━━━ GIVEN INFORMATION ━━━
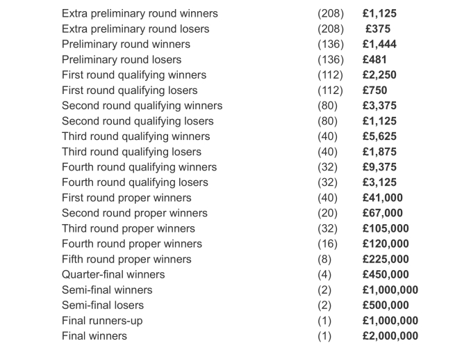This screenshot has width=471, height=348.
Task: Click the "Preliminary round losers" label
Action: (122, 60)
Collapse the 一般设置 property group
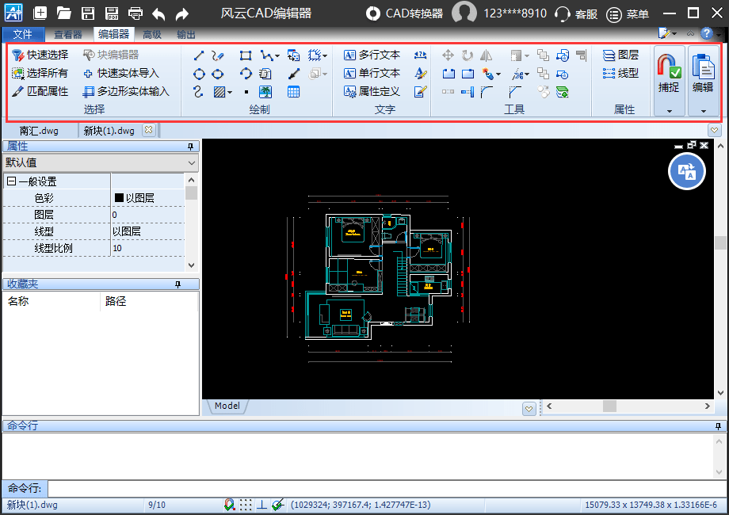The image size is (729, 515). 11,181
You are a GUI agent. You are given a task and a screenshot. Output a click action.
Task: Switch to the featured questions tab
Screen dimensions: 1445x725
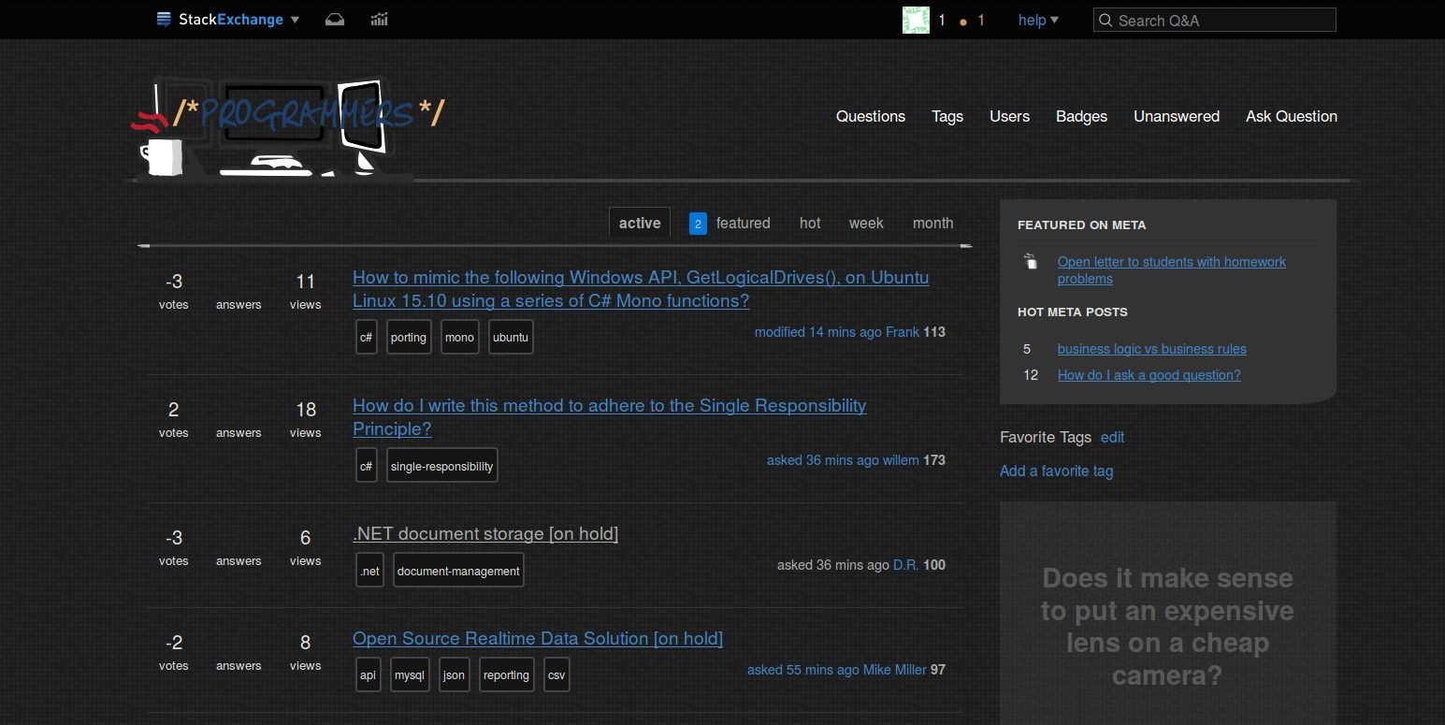pyautogui.click(x=743, y=223)
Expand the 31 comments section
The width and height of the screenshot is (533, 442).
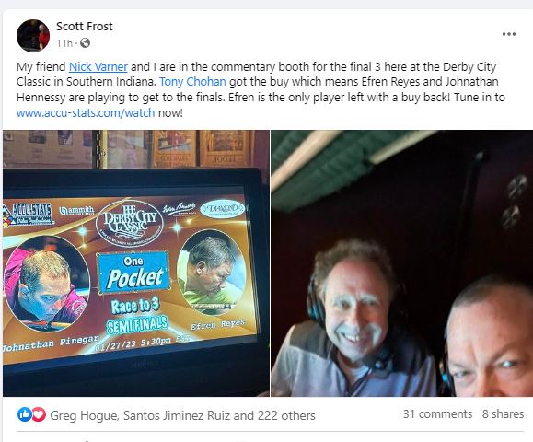pyautogui.click(x=437, y=414)
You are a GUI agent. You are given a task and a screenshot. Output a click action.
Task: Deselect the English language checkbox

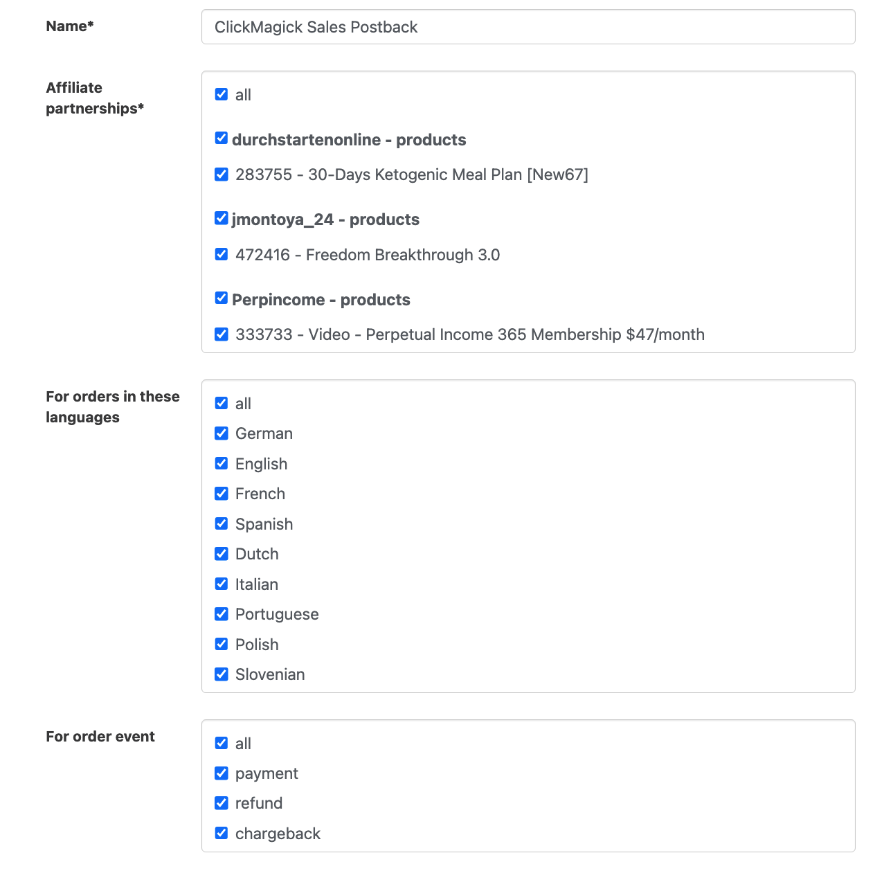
━━━
== PROBLEM TO SOLVE ==
Begin with the line containing "The width and" and end with the last line of the material above; return exactly those lines, both ends included, and omit all pictures.

== TASK RESPONSE ==
The width and height of the screenshot is (533, 442).
pyautogui.click(x=437, y=414)
You are a GUI agent. You are given a task and a screenshot. Output a click action.
Task: Deselect the English language checkbox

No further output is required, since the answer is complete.